The key idea: if two requests can legitimately produce different answers, they must not share a cache key.
2) Normalize inputs before hashing
Attackers love “almost identical” requests that bypass key equality. Normalize your cacheable request representation:
- Canonical JSON serialization (stable key ordering, consistent whitespace rules).
- Drop non-semantic fields (client timestamps, request IDs) from the hash input.
- Include only headers you intentionally vary on; ignore the rest.
If you do RAG, include a hash of the retrieved document IDs + their versions, not the raw text. That prevents subtle prompt injection stored in cached context blobs and makes cache invalidation predictable.
3) Separate “prompt caching” from “response caching”
A common mistake is caching the full response keyed only by the prompt text. In production systems, the response is a function of more than the prompt: policies, user scopes, tool outputs, and model version all matter. Consider a two-layer approach:
- Prompt/template cache for static system instructions and compiled templates (safe if templates do not embed user data).
- Response cache only for public or strictly scoped outputs, with explicit vary dimensions.
Cache-control rules that prevent accidental sharing
Use conservative defaults at the edge:
- Default to no-store for authenticated requests, then allowlist specific endpoints or scopes that are safe to cache.
- Honor origin cache headers only if your origin is already opinionated and correct; otherwise override at the edge.
- Short TTLs for AI responses unless the content is clearly immutable and public.
- Stale-while-revalidate with safeguards: revalidate per key, and ensure revalidation uses the same auth scope and parameters.
Edge platforms that combine caching with serverless compute make it practical to enforce these rules close to users, where the caching actually happens.
Preventing prompt/response contamination in multi-tenant agent systems
Agentic APIs add additional contamination vectors because they chain steps. Three patterns reduce cross-request bleed-through:
- Step-scoped caches: cache tool results separately per step and per permission scope, not under a global “agent result” key.
- Signed provenance: attach a signature to cached tool outputs that includes tenant, scope, and tool version; reject mismatches on read.
- Conversation boundary enforcement: memory and summaries should be stored in user/tenant isolated storage and never in shared edge caches.
If you are deploying agents at the edge, the operational patterns described in Deploying AI Agents at Scale With Cloudflare Agent Cloud map naturally to these isolation and provenance requirements.
Observability and detection at the edge
Prevention is strongest when you can prove what happened. Log (without leaking sensitive data) the cache decisions your edge makes:
- Cache key components (hashed or tokenized), TTL, hit/miss, and revalidation outcome.

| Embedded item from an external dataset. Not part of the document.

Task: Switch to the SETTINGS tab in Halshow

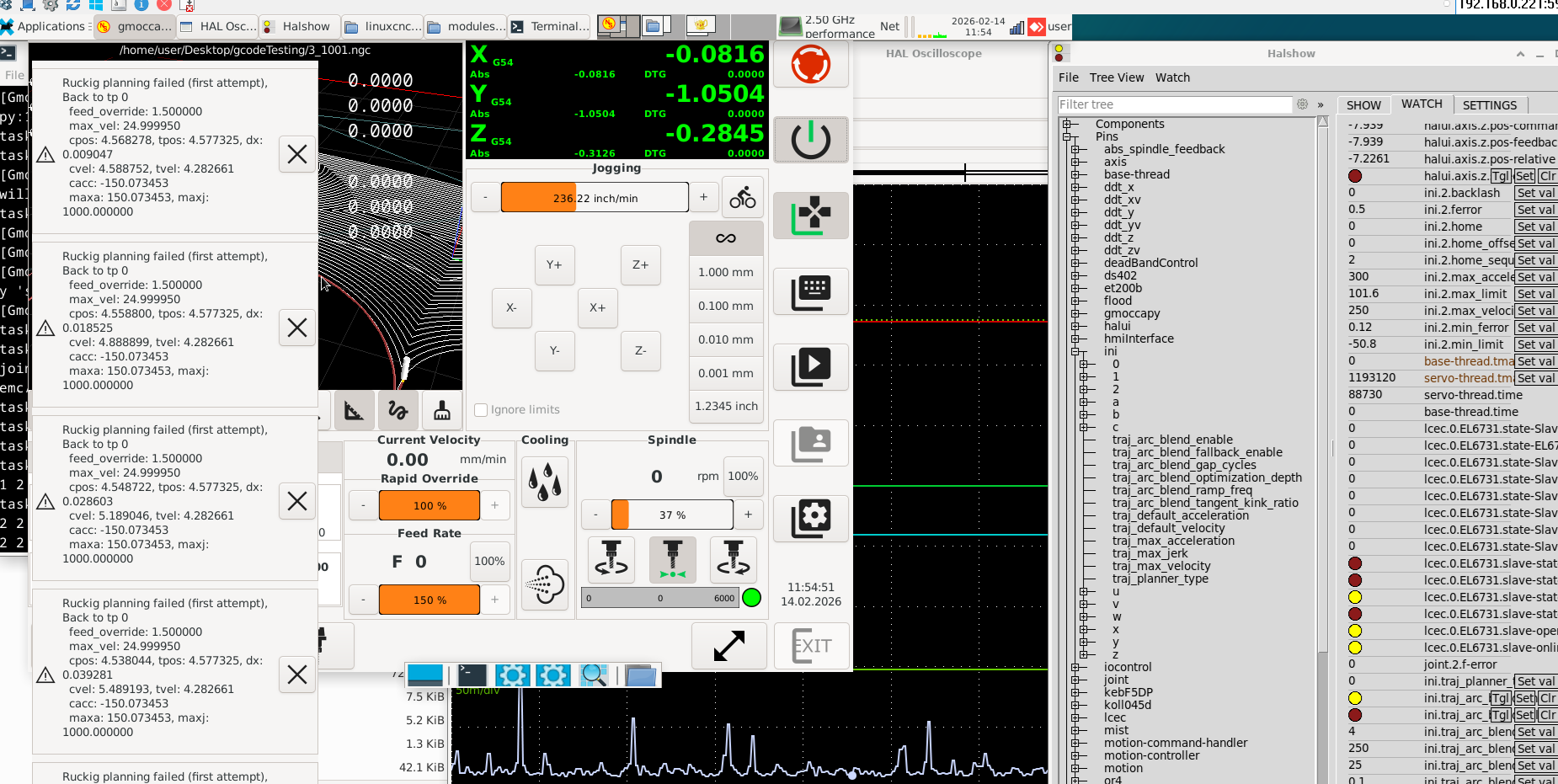Action: 1489,105
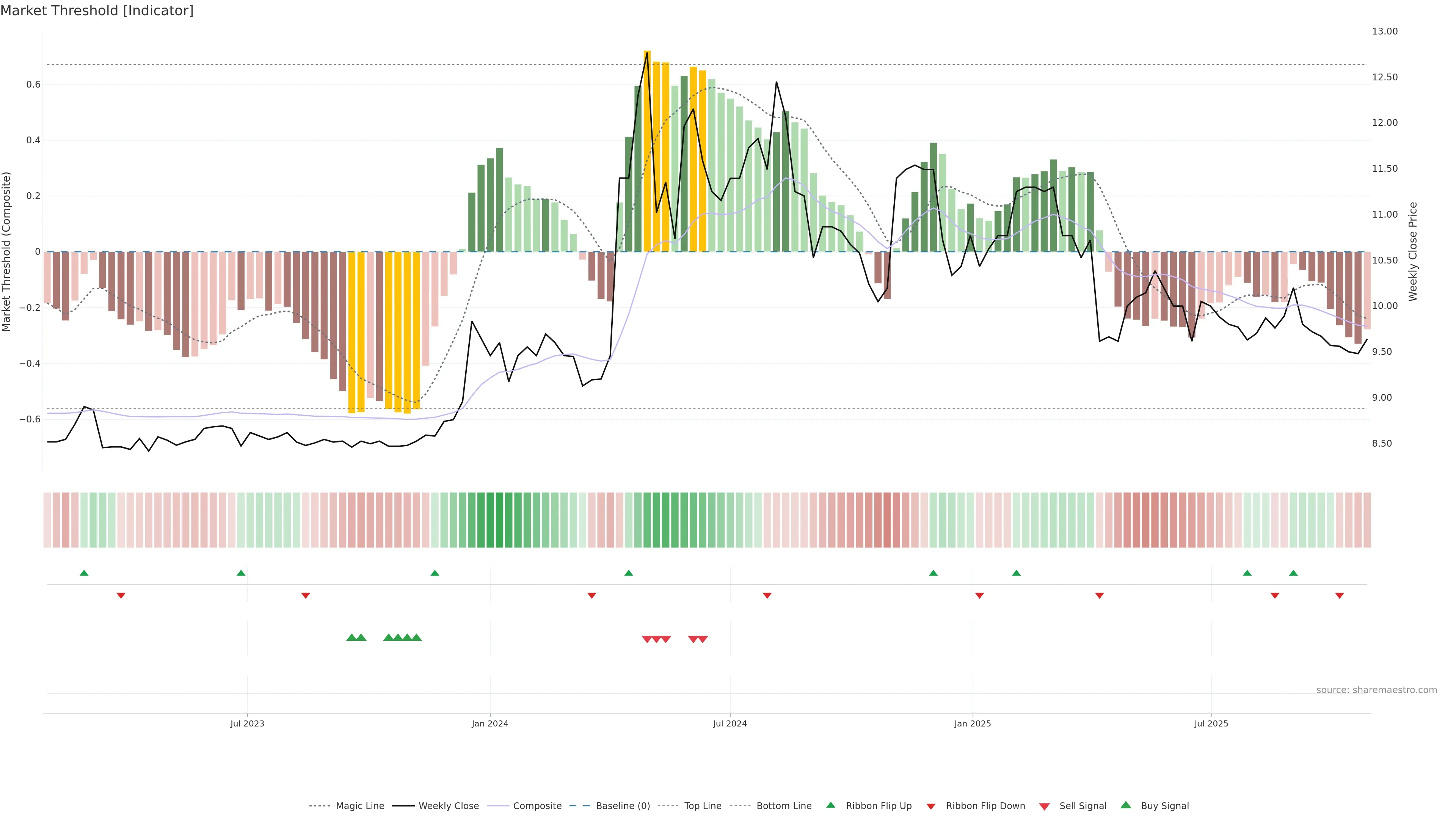Click the Sell Signal legend icon
1456x819 pixels.
1045,806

- The “vary dimensions” chosen for the request (tenant, scope, model version, template version).
- Tool call identifiers and whether tool outputs were served from cache.
When combined with traces, you can detect anomalies such as cache hits across different tenants or scopes. For teams standardizing their pipelines, an approach like Migrating Cron Sprawl to Code-Defined DAGs With OpenTelemetry Traceability is a useful reference for making those traces consistent across scheduled and realtime workloads.
Hardening checklist for edge-cached AI APIs
- Explicit cache key that includes tenant, auth scope, model + parameters, and template/tool versions.
- Never cache personalized responses publicly; treat authenticated traffic as no-store by default.
- Normalize request bodies and allowlist headers that influence caching.
- Cache RAG by document IDs/versions rather than raw retrieved text.
- Protect tool caches with provenance (scope- and version-bound signatures).
- Instrument cache decisions so cross-tenant or cross-scope hits are detectable.